Klarna thought it could replace 700 workers with AI: huge mistake, now it’s rehiring humans

In 2022, Klarna, the Swedish fintech company, fired 700 employees in a move that quickly turned controversial. The layoffs were announced through a pre-recorded video, and worse, the CEO publicly shared personal data of the affected staff. Klarna soon pivoted to AI, claiming its OpenAI-powered assistant could handle the work of all those laid off employees. But just two years later, the company is walking back that bold decision.

AI didn’t deliver the promised quality

Klarna initially praised its AI assistant for performing like a full human team, claiming it matched agents in customer satisfaction scores. But according to CEO Sebastian Siemiatkowski, the decision was based too heavily on cost-cutting, and the outcome was a “lower quality” customer experience. As a result, Klarna is now investing again in human customer support.

A new model: on-demand human workers

The company now aims to follow an Uber-style employment structure. New human agents will be able to log in and work remotely, offering more flexibility. Klarna targets students and people in rural areas—cheaper labor pools rather than trained professionals. It’s a clear shift toward reducing costs while trying to regain service quality.

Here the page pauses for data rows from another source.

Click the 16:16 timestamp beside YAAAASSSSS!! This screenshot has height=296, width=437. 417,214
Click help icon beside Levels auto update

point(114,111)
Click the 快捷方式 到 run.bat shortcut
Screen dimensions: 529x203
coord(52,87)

AI cuts jobs but creates new ones too

Klarna’s trajectory mirrors what’s happening across tech. IBM, for example, replaced 8,000 jobs with AI but hired new programmers and salespeople. AI handles routine tasks, but companies still need humans—especially to build, guide, and fix what AI can’t do alone. Klarna still plans to reduce its workforce to 2,500, but it has learned: some jobs just can’t be replaced by algorithms.